Aereoporto del Cairo: passeggeri palestinesi rimangono bloccati

Gaza – InfoPal. Dopo 12 giorni di attesa, torna oggi l'allarme per la sorte dei viaggiatori palestinesi che attualmente sarebbero rimasti gli unici passeggeri all'interno dell'Aeroporto internazionale del Cairo.

Nel frattempo, i viaggiatori di altre nazionalità sono stati rimpatriati grazie agli interventi delle rispettive rappresentanze diplomatiche.

Al centro delle polemiche, l'ambasciatore palestinese in Egitto, Barakat al-Fara, per non aver fatto abbastanza e rendere possibile il passaggio di circa 30 palestinesi – provenienti da vari Paesi esteri e diretti nella Striscia di Gaza.

Il valico di Rafah è chiuso ad oltranza da giorni.

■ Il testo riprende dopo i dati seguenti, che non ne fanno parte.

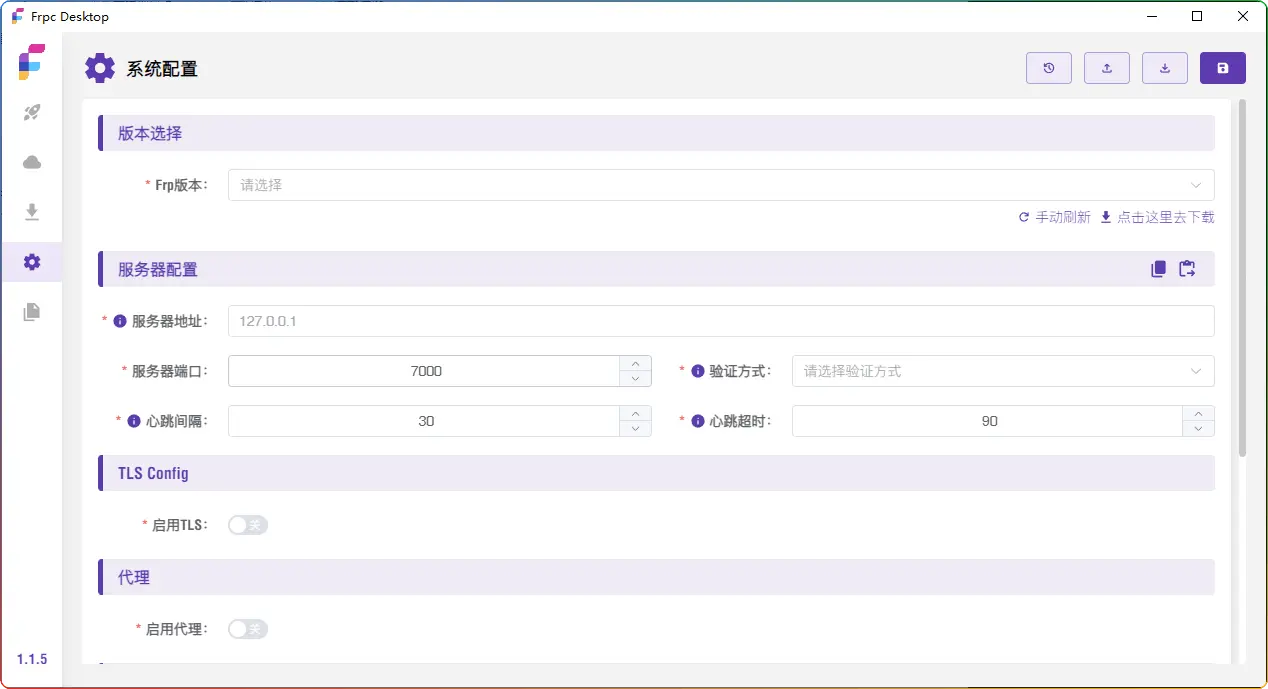Increase the 服务器端口 value with up arrow
This screenshot has width=1268, height=689.
pyautogui.click(x=635, y=364)
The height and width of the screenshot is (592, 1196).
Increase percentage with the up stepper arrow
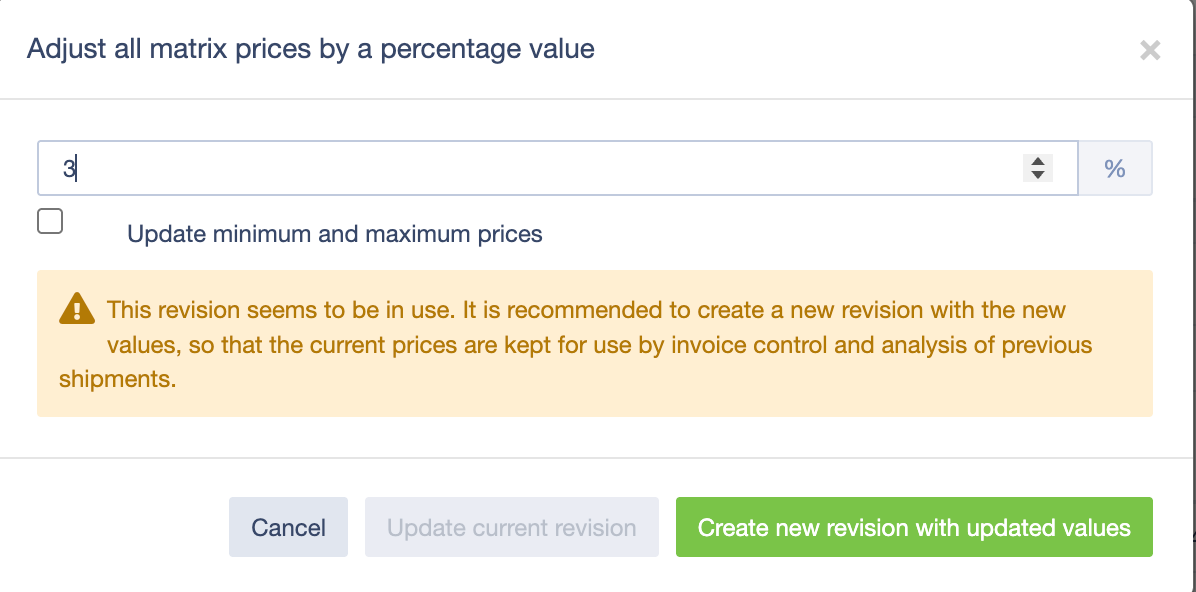[x=1037, y=161]
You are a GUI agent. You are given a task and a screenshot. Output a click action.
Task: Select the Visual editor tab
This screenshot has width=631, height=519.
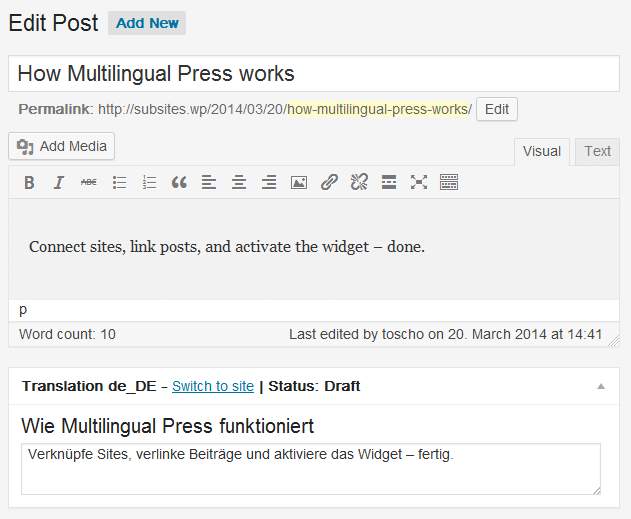[x=541, y=151]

'Omar, il portavoce dei palestinesi bloccati, ha raccontato che tra di essi ci sono donne, anziani e bambini e che dopo 12 giorni la situazione inizia ad essere insostenibile per tutti. Intanto, il gruppo è stato relegato in una stanza dell'aereoporto.

“Mi sorprendono le dichiarazioni dell'ambasciatore su una crisi risolta, ma noi siamo ancora qui. Dal nostro rappresentante diplomatico abbiamo ricevuto solo cibo e coperte nei primi giorni di quest'avventura. Ora però dovremmo essere già nelle nostre case”.